**Stored records**
--------------------------------------------------

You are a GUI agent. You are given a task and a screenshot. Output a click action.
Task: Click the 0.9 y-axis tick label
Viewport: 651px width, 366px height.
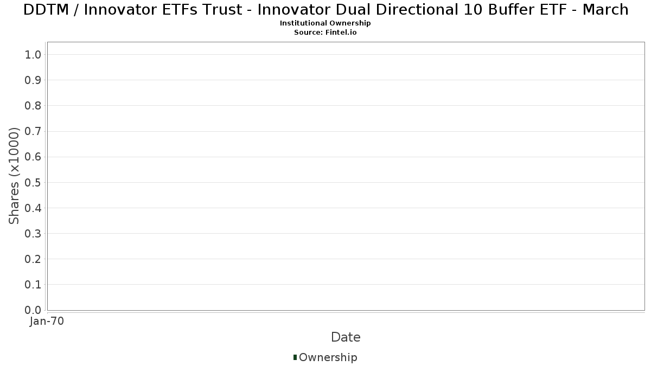(33, 80)
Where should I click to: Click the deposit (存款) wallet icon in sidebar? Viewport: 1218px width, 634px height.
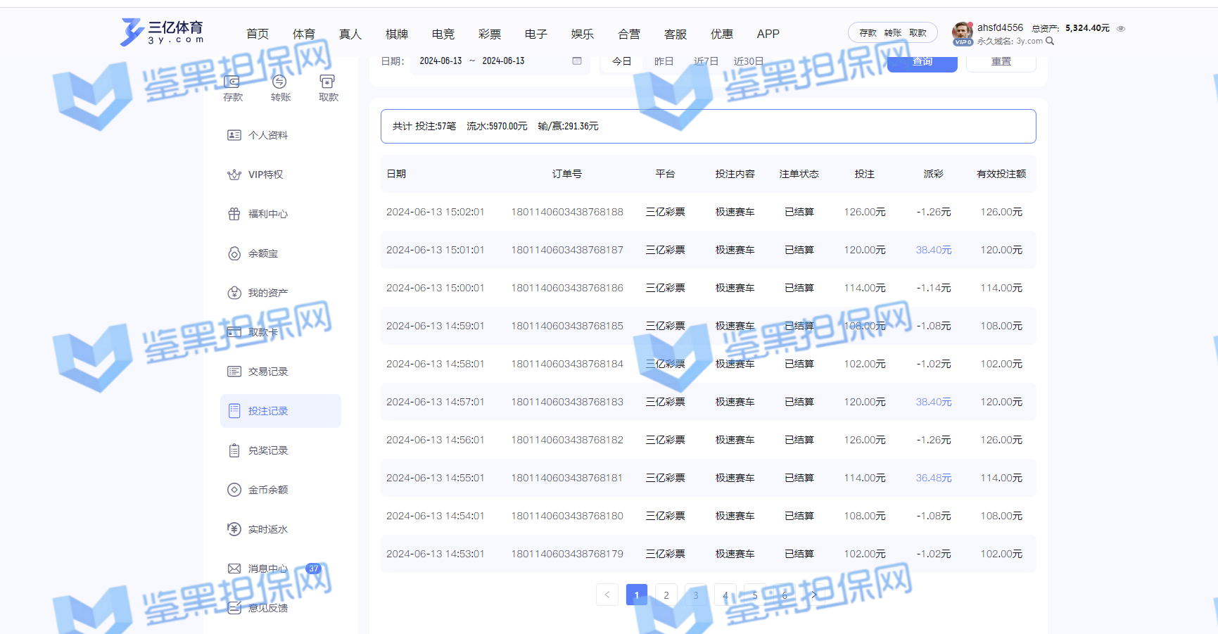pos(232,82)
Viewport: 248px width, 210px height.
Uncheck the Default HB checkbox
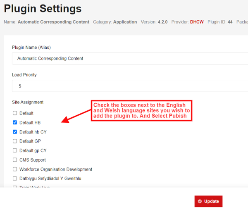click(15, 122)
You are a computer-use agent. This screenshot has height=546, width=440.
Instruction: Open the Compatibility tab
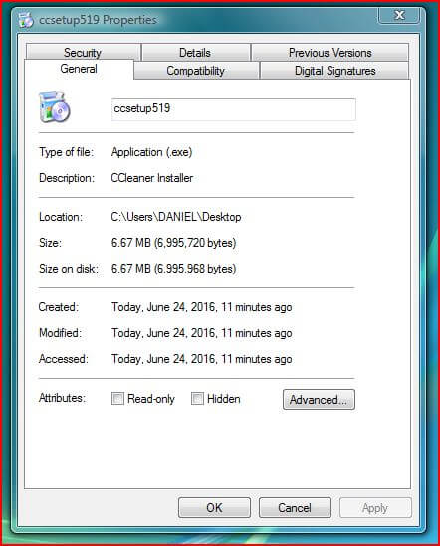click(x=195, y=71)
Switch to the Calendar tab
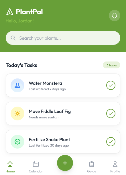Viewport: 126px width, 175px height. (x=36, y=167)
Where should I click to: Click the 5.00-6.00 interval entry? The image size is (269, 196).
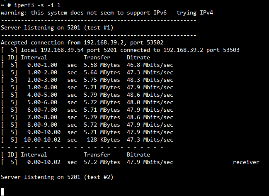42,103
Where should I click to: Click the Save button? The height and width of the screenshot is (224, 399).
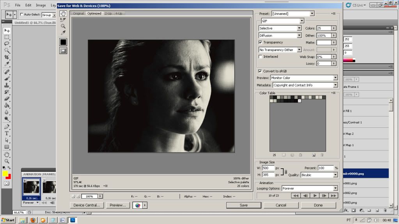(243, 205)
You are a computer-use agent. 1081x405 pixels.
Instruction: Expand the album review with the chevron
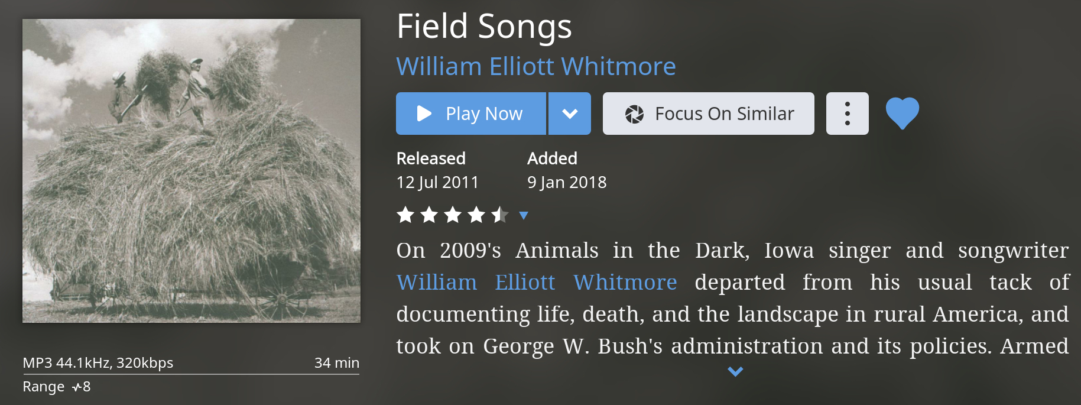[735, 371]
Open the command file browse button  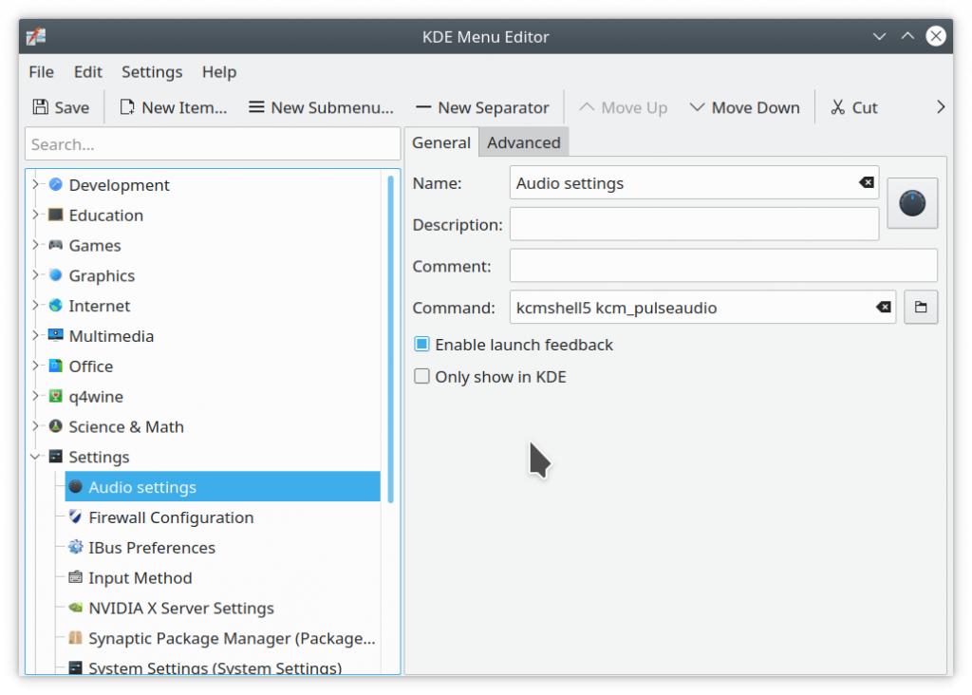pyautogui.click(x=920, y=308)
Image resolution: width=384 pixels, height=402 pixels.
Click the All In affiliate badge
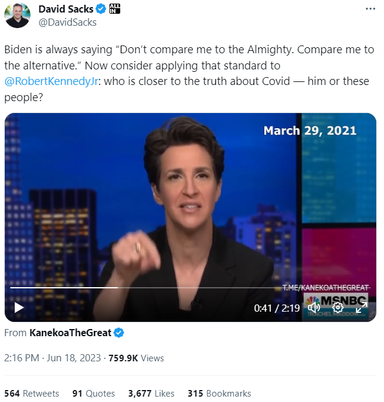(x=115, y=9)
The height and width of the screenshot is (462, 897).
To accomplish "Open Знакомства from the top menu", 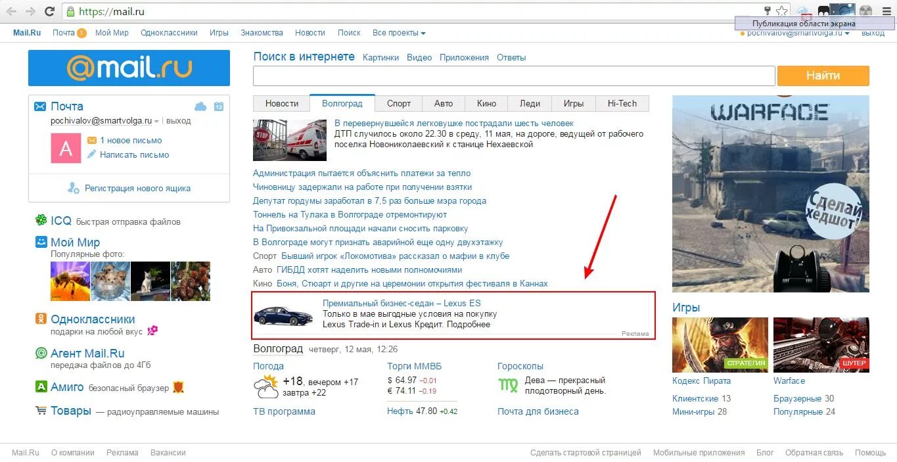I will [262, 32].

--------------------------------------------------

**Requirement**
Gather every line from the entries above where the word "agent" appears, and copy them.

**Answer below**
You are a GUI agent. You are given a task and a screenshot. Output a click action.
You are a computer-use agent. This screenshot has height=546, width=440.
You are a computer-use agent. 1081x405 pixels.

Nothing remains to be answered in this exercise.